## DATA IN THIS EXERCISE
****************

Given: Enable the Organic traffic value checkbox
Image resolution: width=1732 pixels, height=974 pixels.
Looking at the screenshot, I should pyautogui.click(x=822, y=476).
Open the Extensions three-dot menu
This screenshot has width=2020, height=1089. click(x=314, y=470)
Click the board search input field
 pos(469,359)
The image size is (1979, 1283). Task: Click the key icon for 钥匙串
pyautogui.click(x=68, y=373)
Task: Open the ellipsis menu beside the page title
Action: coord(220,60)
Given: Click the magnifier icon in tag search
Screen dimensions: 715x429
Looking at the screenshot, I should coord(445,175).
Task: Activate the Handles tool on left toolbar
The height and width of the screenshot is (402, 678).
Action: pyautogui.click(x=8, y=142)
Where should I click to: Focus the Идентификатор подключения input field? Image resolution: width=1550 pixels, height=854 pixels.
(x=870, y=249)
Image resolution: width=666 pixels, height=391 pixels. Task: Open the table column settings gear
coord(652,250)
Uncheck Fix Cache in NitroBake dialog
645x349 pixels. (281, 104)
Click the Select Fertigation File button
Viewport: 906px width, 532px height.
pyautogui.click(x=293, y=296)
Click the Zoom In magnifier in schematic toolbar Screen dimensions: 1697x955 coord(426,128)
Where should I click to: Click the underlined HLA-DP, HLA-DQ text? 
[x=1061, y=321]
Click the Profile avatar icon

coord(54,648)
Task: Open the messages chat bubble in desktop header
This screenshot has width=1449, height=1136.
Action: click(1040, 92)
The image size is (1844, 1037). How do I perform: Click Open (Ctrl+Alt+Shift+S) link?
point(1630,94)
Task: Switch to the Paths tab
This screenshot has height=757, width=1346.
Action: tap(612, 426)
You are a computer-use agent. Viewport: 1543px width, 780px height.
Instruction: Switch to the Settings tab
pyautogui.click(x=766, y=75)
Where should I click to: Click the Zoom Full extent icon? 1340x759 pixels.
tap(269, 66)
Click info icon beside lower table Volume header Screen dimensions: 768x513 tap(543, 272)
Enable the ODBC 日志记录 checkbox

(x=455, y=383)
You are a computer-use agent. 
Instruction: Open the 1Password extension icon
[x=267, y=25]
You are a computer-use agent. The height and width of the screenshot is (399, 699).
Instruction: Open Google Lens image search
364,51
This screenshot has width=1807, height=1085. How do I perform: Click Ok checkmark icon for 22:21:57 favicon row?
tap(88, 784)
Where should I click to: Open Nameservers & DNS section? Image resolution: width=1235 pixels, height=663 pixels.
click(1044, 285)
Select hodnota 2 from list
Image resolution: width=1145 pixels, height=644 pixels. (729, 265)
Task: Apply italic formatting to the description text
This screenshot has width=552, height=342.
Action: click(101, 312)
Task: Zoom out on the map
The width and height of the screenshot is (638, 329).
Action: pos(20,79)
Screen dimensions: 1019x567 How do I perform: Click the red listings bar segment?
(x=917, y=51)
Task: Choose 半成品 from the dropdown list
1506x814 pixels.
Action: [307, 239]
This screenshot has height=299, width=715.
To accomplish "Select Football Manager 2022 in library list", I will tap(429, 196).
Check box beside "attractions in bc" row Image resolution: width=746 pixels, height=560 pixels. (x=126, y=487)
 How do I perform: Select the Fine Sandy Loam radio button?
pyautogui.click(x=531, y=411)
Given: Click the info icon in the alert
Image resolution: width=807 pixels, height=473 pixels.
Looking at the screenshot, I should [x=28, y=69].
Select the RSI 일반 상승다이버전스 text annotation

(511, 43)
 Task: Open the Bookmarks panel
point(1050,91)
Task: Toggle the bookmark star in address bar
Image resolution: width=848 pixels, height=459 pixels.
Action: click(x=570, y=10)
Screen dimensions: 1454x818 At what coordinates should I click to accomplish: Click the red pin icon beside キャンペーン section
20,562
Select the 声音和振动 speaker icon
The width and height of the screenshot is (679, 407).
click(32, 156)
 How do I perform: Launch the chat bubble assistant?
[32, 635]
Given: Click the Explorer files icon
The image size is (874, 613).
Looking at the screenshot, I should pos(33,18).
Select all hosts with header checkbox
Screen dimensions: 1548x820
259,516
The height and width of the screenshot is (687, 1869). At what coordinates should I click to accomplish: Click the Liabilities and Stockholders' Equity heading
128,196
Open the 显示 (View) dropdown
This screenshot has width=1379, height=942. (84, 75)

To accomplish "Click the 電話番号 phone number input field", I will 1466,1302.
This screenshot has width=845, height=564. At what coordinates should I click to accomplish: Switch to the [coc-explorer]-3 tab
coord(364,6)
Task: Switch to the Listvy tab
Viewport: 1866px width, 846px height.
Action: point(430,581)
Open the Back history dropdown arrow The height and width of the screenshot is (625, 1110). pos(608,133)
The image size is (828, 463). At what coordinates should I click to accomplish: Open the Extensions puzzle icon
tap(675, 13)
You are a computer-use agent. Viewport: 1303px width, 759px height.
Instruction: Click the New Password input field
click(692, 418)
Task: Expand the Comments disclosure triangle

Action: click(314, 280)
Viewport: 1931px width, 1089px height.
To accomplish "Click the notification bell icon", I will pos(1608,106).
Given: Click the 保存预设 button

****************

## EXERCISE OBJECTIVE
The data above needs to be repeated exactly, line for line.

## COMPLETED EXERCISE
Given: Enable the Organic traffic value checkbox
Image resolution: width=1732 pixels, height=974 pixels.
Looking at the screenshot, I should pyautogui.click(x=822, y=476).
Open the Extensions three-dot menu
This screenshot has width=2020, height=1089. click(x=314, y=470)
Click the board search input field
 pos(469,359)
The image size is (1979, 1283). Task: Click the key icon for 钥匙串
pyautogui.click(x=68, y=373)
Task: Open the ellipsis menu beside the page title
Action: coord(220,60)
Given: Click the magnifier icon in tag search
Screen dimensions: 715x429
Looking at the screenshot, I should coord(445,175).
Task: Activate the Handles tool on left toolbar
The height and width of the screenshot is (402, 678).
Action: pyautogui.click(x=8, y=142)
Where should I click to: Focus the Идентификатор подключения input field? Image resolution: width=1550 pixels, height=854 pixels.
(x=870, y=249)
Image resolution: width=666 pixels, height=391 pixels. Task: Open the table column settings gear
coord(652,250)
Uncheck Fix Cache in NitroBake dialog
645x349 pixels. (281, 104)
Click the Select Fertigation File button
Viewport: 906px width, 532px height.
pyautogui.click(x=293, y=296)
Click the Zoom In magnifier in schematic toolbar Screen dimensions: 1697x955 coord(426,128)
Where should I click to: Click the underlined HLA-DP, HLA-DQ text? 
[x=1061, y=321]
Click the Profile avatar icon

coord(54,648)
Task: Open the messages chat bubble in desktop header
This screenshot has width=1449, height=1136.
Action: click(1040, 92)
The image size is (1844, 1037). How do I perform: Click Open (Ctrl+Alt+Shift+S) link?
point(1630,94)
Task: Switch to the Paths tab
This screenshot has height=757, width=1346.
Action: tap(612, 426)
You are a computer-use agent. Viewport: 1543px width, 780px height.
Instruction: Switch to the Settings tab
pyautogui.click(x=766, y=75)
Where should I click to: Click the Zoom Full extent icon? 1340x759 pixels.
tap(269, 66)
Click info icon beside lower table Volume header Screen dimensions: 768x513 tap(543, 272)
Enable the ODBC 日志记录 checkbox

(x=455, y=383)
You are a computer-use agent. 
Instruction: Open the 1Password extension icon
[x=267, y=25]
You are a computer-use agent. The height and width of the screenshot is (399, 699).
Instruction: Open Google Lens image search
364,51
This screenshot has width=1807, height=1085. How do I perform: Click Ok checkmark icon for 22:21:57 favicon row?
tap(88, 784)
Where should I click to: Open Nameservers & DNS section? Image resolution: width=1235 pixels, height=663 pixels.
click(1044, 285)
Select hodnota 2 from list
Image resolution: width=1145 pixels, height=644 pixels. (729, 265)
Task: Apply italic formatting to the description text
This screenshot has width=552, height=342.
Action: click(101, 312)
Task: Zoom out on the map
The width and height of the screenshot is (638, 329).
Action: pos(20,79)
Screen dimensions: 1019x567 How do I perform: Click the red listings bar segment?
(x=917, y=51)
Task: Choose 半成品 from the dropdown list
1506x814 pixels.
Action: [307, 239]
This screenshot has height=299, width=715.
To accomplish "Select Football Manager 2022 in library list", I will tap(429, 196).
Check box beside "attractions in bc" row Image resolution: width=746 pixels, height=560 pixels. (x=126, y=487)
 How do I perform: Select the Fine Sandy Loam radio button?
pyautogui.click(x=531, y=411)
Given: Click the info icon in the alert
Image resolution: width=807 pixels, height=473 pixels.
Looking at the screenshot, I should [x=28, y=69].
Select the RSI 일반 상승다이버전스 text annotation

(511, 43)
 Task: Open the Bookmarks panel
point(1050,91)
Task: Toggle the bookmark star in address bar
Image resolution: width=848 pixels, height=459 pixels.
Action: click(x=570, y=10)
Screen dimensions: 1454x818 At what coordinates should I click to accomplish: Click the red pin icon beside キャンペーン section
20,562
Select the 声音和振动 speaker icon
The width and height of the screenshot is (679, 407).
click(32, 156)
 How do I perform: Launch the chat bubble assistant?
[32, 635]
Given: Click the Explorer files icon
The image size is (874, 613).
Looking at the screenshot, I should pos(33,18).
Select all hosts with header checkbox
Screen dimensions: 1548x820
259,516
The height and width of the screenshot is (687, 1869). At what coordinates should I click to accomplish: Click the Liabilities and Stockholders' Equity heading
128,196
Open the 显示 (View) dropdown
This screenshot has width=1379, height=942. (84, 75)

To accomplish "Click the 電話番号 phone number input field", I will 1466,1302.
This screenshot has width=845, height=564. At what coordinates should I click to accomplish: Switch to the [coc-explorer]-3 tab
coord(364,6)
Task: Switch to the Listvy tab
Viewport: 1866px width, 846px height.
Action: point(430,581)
Open the Back history dropdown arrow The height and width of the screenshot is (625, 1110). pos(608,133)
The image size is (828, 463). At what coordinates should I click to accomplish: Open the Extensions puzzle icon
tap(675, 13)
You are a computer-use agent. Viewport: 1303px width, 759px height.
Instruction: Click the New Password input field
click(692, 418)
Task: Expand the Comments disclosure triangle

Action: click(314, 280)
Viewport: 1931px width, 1089px height.
To accomplish "Click the notification bell icon", I will pos(1608,106).
Given: Click the 保存预设 button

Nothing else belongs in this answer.